The Zegar Family Foundation disclosed on its most recently filed tax forms that it was sitting on more than $250 million in assets at the close of 2022. It also transferred $1.75 million combined to Rockefeller Philanthropy Advisors, a charity with offices in New York City, Chicago, and San Francisco.
Then there’s ClimateWorks Foundation, a San Francisco-based nonprofit organization working “to end the climate crisis by amplifying the power of philanthropy” with a war chest of roughly $402 million. Biden’s 2020 election bid received support from Susan Cook, Rebecca Dell, Gretchen Rau, and Meredith Alcala from ClimateWorks, which has pumped at least $24 million combined since 2018 into the coffers for Rockefeller Family Fund, Rockefeller Brothers Fund, and Rockefeller Philanthropy Advisors, according to tax records.
Biden’s 2020 campaign also pocketed cash from personnel for PennFuture, an LNG critic and nonprofit group formerly called Citizens for Pennsylvania’s Future. PennFuture received grants in recent years through the Funder Collaborative on Oil and Gas “to support policy work challenging fracked gas and petrochemical subsidies and buildout,” according to Rockefeller Family Fund.

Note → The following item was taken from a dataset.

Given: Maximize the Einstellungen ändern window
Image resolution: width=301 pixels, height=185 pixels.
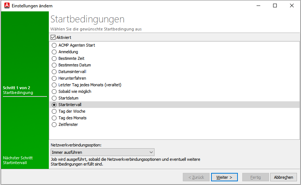Looking at the screenshot, I should point(275,6).
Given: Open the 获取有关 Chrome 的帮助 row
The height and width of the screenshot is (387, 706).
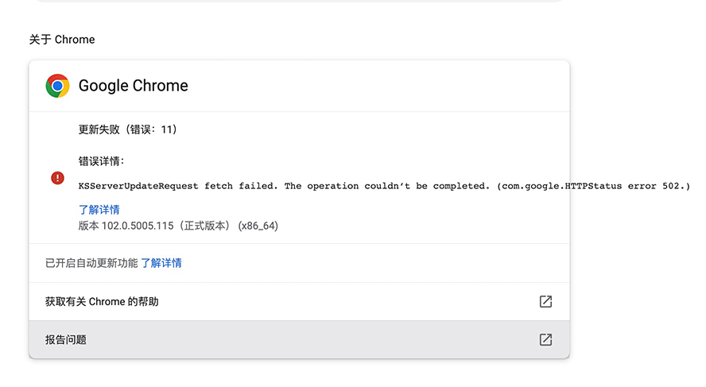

The San Francisco-based Sandler Foundation also backed the Funder Collaborative on Oil and Gas. Its grants director Sergio Knaebel cut a $500 check to Biden in 2020 and sits on the board of the left-wing climate group Earthjustice, which applauded the Biden administration for pausing LNG exports after it lobbied on the issue. Earthjustice employees contributed roughly $55,000 to Biden’s campaign or joint fundraising committee in 2020 combined, federal disclosures show.
Longtime EarthJustice legislative director Jessica Ennis was hired by the Biden White House in April 2022 to be public engagement director for its Council on Environmental Quality. However, Ennis departed last August to become managing director for Invest in our Future, an ambitious new climate group.
As Invest in our Future crafts plans to help “catalyze $1 trillion in public and private investment toward a clean-energy transition,” it enjoys support from the likes of the Zegar Family Foundation and Bill Gates’ Breakthrough Energy.
According to documents obtained through a public records request by the Government Accountability and Oversight watchdog group and first shared with the Washington Examiner, Invest in our Future is even funding staff positions to advance the climate agenda in the office of Gov. Gretchen Whitmer (D-MI).
But Invest in Our Future is technically not a stand-alone organization.
Rather, it’s a project of RF Catalytic Capital, a charitable fund managed by the Rockefeller Foundation, which pledged $20 million last September to Invest in our Future.
“The Rockefellers fund the activists to issue demands, the media groups to promote the demands, and the staff in the political offices to implement the demands,” Chris Horner, a lawyer for Government Accountability & Oversight, told the Washington Examiner.
“It’s a layered cake,” in the eyes of Horner.